India is the top-ranked economy in South Asia, 3rd among BRICS countries, and has improved in infrastructure, higher education, and labour market efficiency.
India is still at the top table among global economies, according to the World Economic Forum’s Global Competitiveness Index (GCI) 2017-18. India ranks 40th among 137 countries this year and although it is one position lower than last year, experts say there are encouraging signs about the country’s economic progress.
GCI measures the factors that are crucial to future productivity and prosperity of countries. The report highlights how 10 years after the 2008 global crisis the financial sector is still vulnerable and unprepared for the next wave of innovation and automation.
Parameters and performance
GCI scores are calculated on the basis of 12 categories called ‘pillars of competitiveness’, which include parameters like institutions, infrastructure, health and primary education, labour market efficiency, financial market development, technological readiness and market size.
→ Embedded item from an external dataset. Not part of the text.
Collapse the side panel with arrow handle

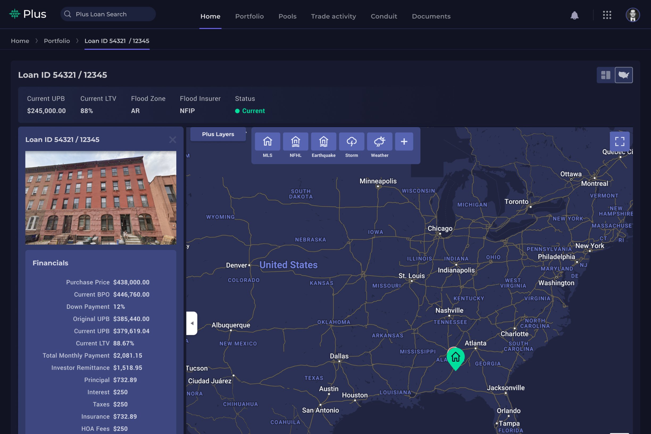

Switzerland, United States, and Singapore continue to be the world’s top three competitive economies, while China (27th) and Russia (38th) outshine India among the BRICS group of large emerging markets.
India, however, is the top South Asian country in the index, even though most countries in the region have been progressing competitively. Its one-position slip compared to last year is due to a stabilisation period, since in the previous two years, it had made a massive leap of 32 positions in the index.
India’s scores have improved in most pillars of competitiveness, including infrastructure, higher education, and efficiency in the labour market.
In terms of technological readiness, the country has improved by three positions. However, India is a labour intensive country, and is thus resistant to adopting tech advancements like automation and robotisation. This is a key hindrance to its productive capacity, and even this three-position jump can only take it up to 107th.
The report also highlights how corruption, access to financing and tax regulations remain problematic factors for doing business in India. “The quality of institutions has increased further, especially in terms of efficiency of public spending (20th), but the private sector still considers corruption to be the most problematic factor for doing business in India,” it says.
In fact, the new GST tax regime brought in this year has been designed to tackle the ‘tax regulations’ problem, though a lot will depend on its effective implementation.
‘The age of talentism’
Klaus Schwab, founder and executive chairman of the World Economic Forum, had this to say on the need for skill development for countries: “Global competitiveness will be more and more defined by the innovative capacity of a country. Talents will become increasingly more important than capital, and therefore, the world is moving from the age of capitalism into the age of talentism.”
As the global economy finds itself on the cusp of a ‘fourth industrial revolution’, these concerns highlight the importance of strengthening the financial system for facilitating innovation.
“Countries preparing for the Fourth Industrial Revolution and simultaneously strengthening their political, economic and social systems will be the winners in the competitive race of the future,” said Schwab.
This means the time has come for India to ready itself to adopt technological advancement.